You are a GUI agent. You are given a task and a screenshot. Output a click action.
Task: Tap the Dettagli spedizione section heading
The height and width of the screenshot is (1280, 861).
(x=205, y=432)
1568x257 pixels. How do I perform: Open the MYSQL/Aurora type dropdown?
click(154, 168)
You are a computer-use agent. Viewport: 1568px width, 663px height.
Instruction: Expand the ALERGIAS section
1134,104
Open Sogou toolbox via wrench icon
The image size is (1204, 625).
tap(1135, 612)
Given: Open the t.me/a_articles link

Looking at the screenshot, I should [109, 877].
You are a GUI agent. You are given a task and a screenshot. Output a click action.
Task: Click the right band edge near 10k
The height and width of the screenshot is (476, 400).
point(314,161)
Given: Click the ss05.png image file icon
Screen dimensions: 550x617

• **Task details**:
Your answer should be the lines from the one containing "Given: Click the ss05.png image file icon" through the end of the records, both included, output exactly and with nothing added.

• **Response to this exercise**:
Given: Click the ss05.png image file icon
Screen dimensions: 550x617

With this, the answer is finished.